The payment was for the municipality’s third-quarter share of slots revenue from October to December.
To date, Centre Wellington has received more than $15.6 million in non-tax gaming revenue. Payments are made on a quarterly basis according to the government fiscal year, which runs April to March. The slots at Grand River opened on Dec. 4 2003. Since opening, the facility has attracted more than 4.9 million visitors.
“The partnership between OLG gaming sites and the 23 host communities continues to provide considerable advantages to people across Ontario,” said Ontario Minister of Finance Dwight Duncan. “Municipalities are enabled to make improvements to infrastructure and community programs by the sharing of gaming revenues, while the sites themselves create employment opportunities and stimulate tourism within our province.”
The payment to the township is likely to drop for the next round of profit sharing. The government and OLG has changed the accounting rules and that will cost the township close to $70,000 a year, while increases the share of profits for the provincial governments.

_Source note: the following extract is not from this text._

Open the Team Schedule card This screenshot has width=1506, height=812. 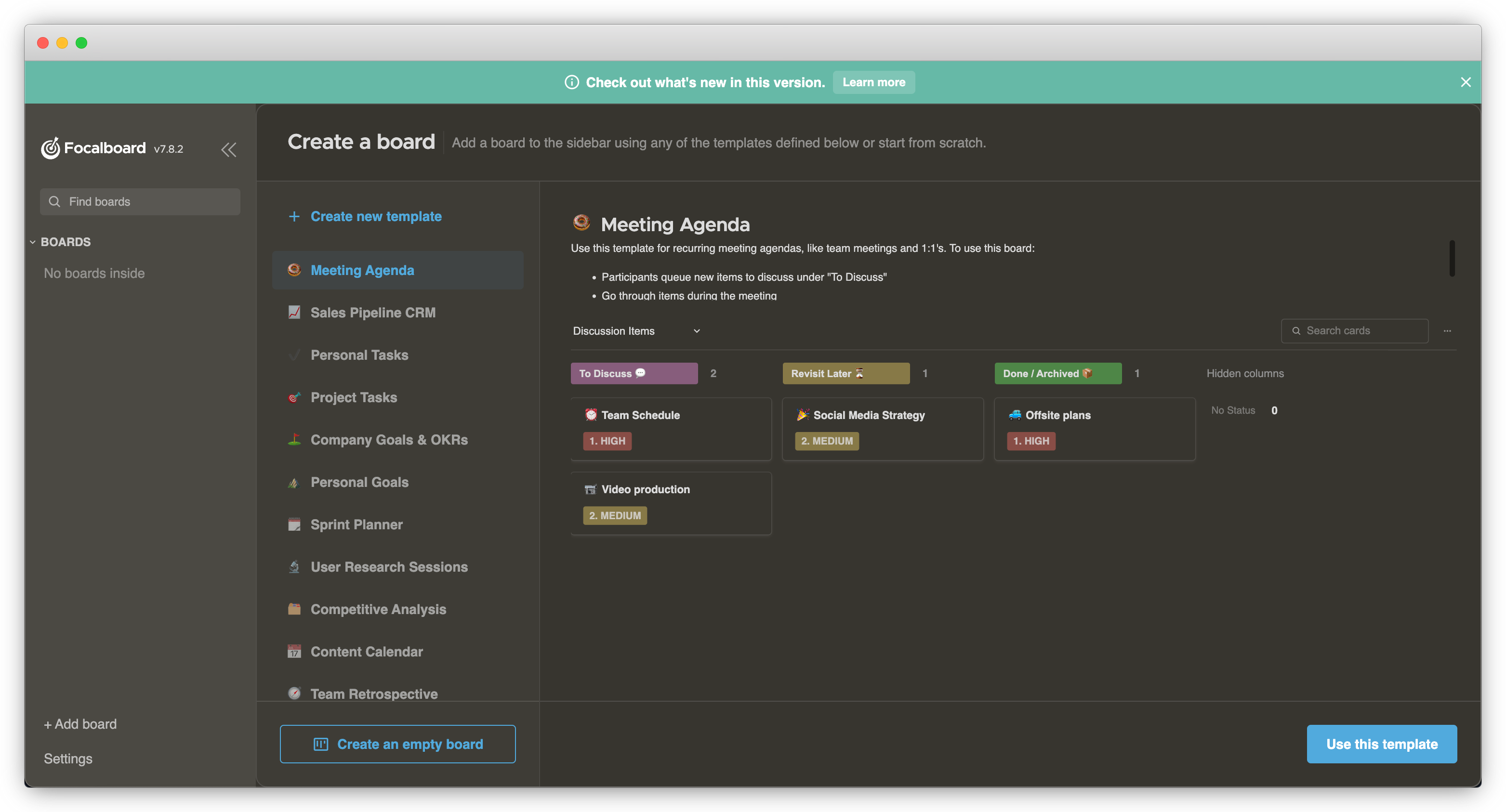[670, 428]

In total, OLG issued more than $18 million in third-quarter non-tax gaming revenue payments to 23 municipalities that host OLG Casinos and slots at racetracks.

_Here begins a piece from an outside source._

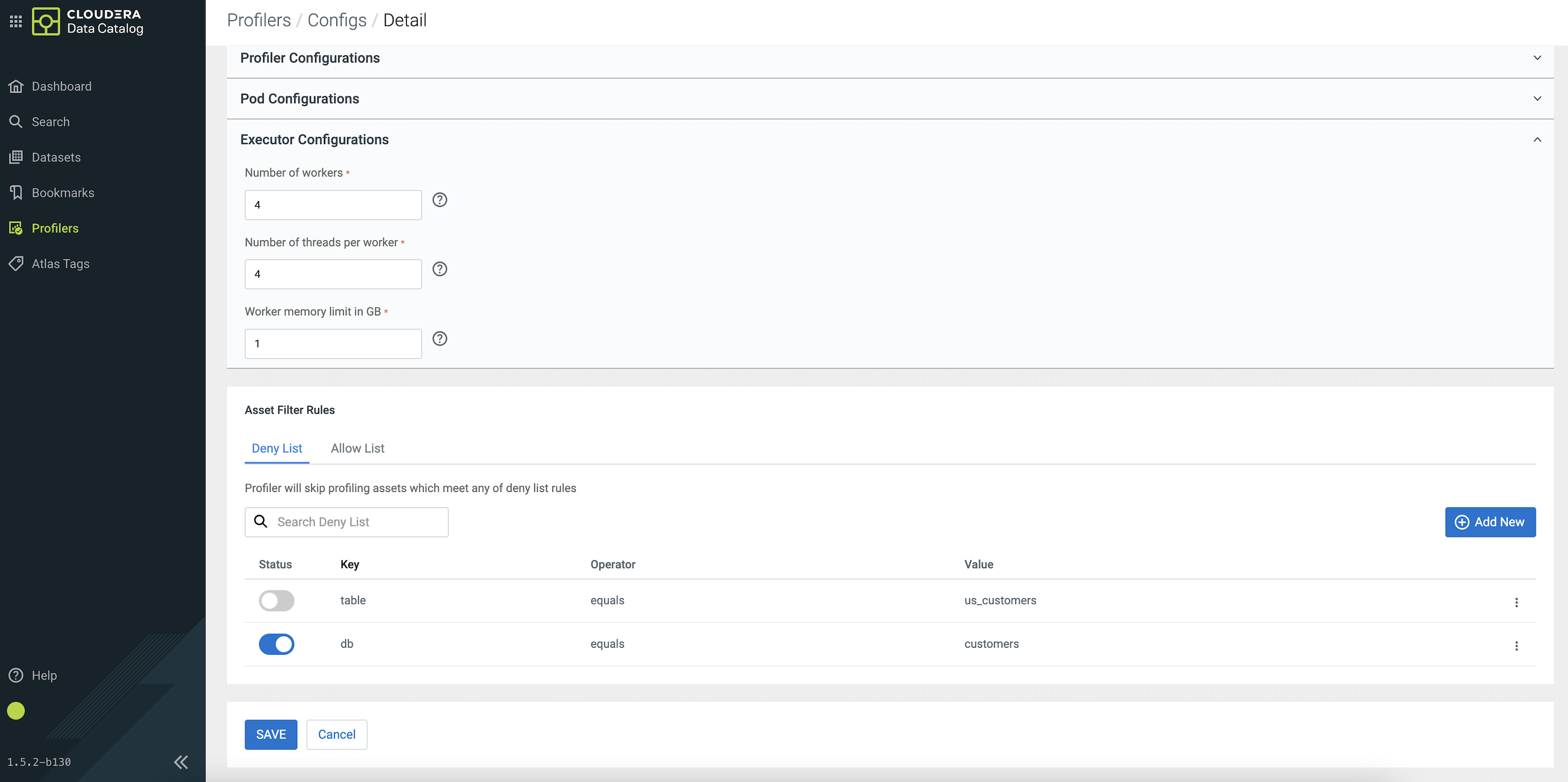Click the Number of workers help icon
Image resolution: width=1568 pixels, height=782 pixels.
440,200
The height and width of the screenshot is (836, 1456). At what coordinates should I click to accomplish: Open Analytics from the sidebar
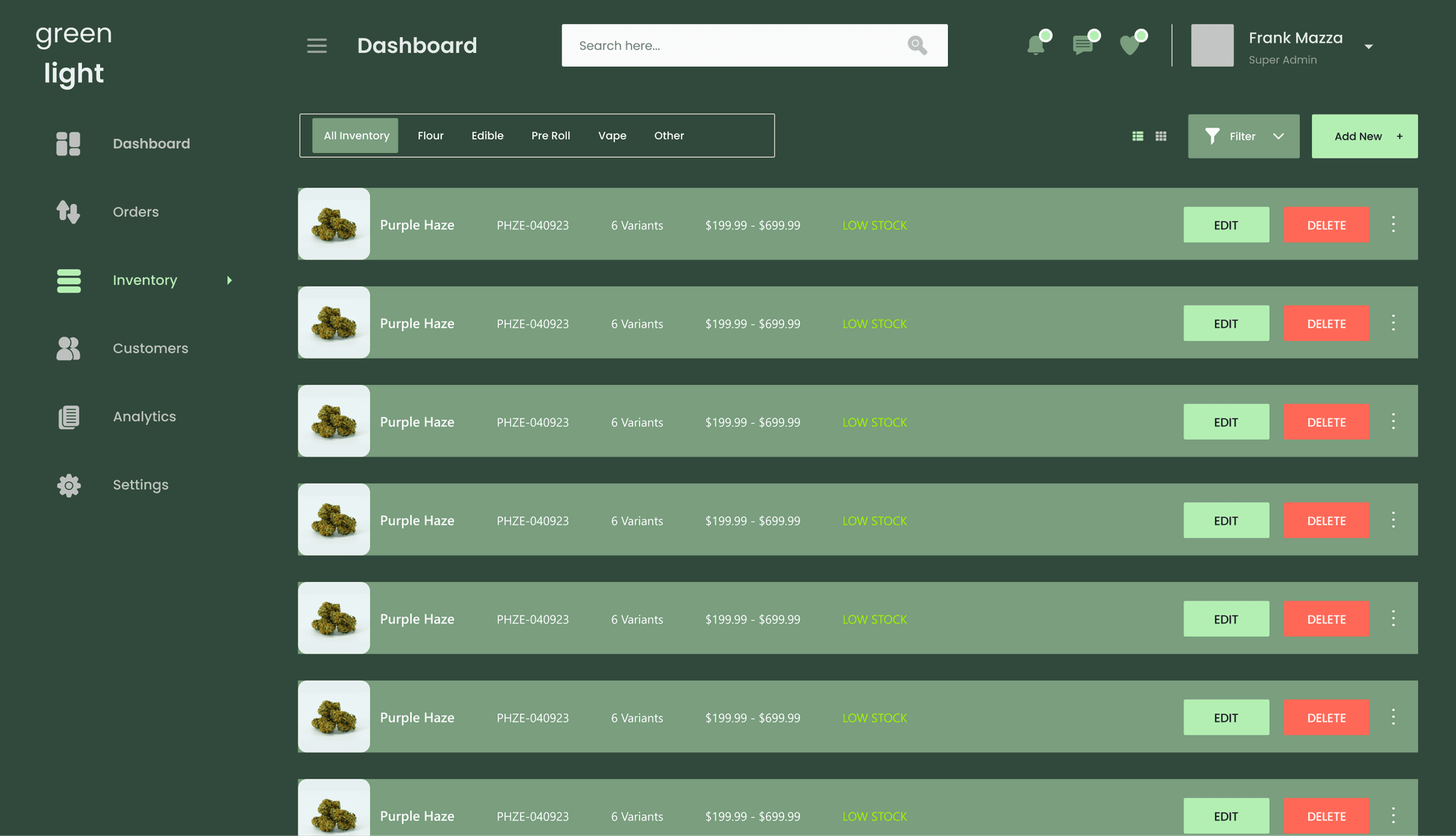pos(67,416)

To date, OLG has distributed $815 million to those host municipalities.
Each municipality hosting an OLG Slots-at-racetrack facility receives five per cent of the gaming facility’s gross slot machine revenue from the first 450 slot machines and two per cent from any additional machines over that.
Centre Wellington uses the money for infrastructure projects.
Tracks and their horse men also share revenue from the slots, with 20 per cent of gross slot machine revenue split evenly between the two groups. Since the launch of the program in 1998, more than $3.67 billion has been shared between racetrack owners and their horse organizations.
In 2011-12, the province will allocate $120 million in gaming revenue to support charities through the Ontario Trillium Foundation (OTF).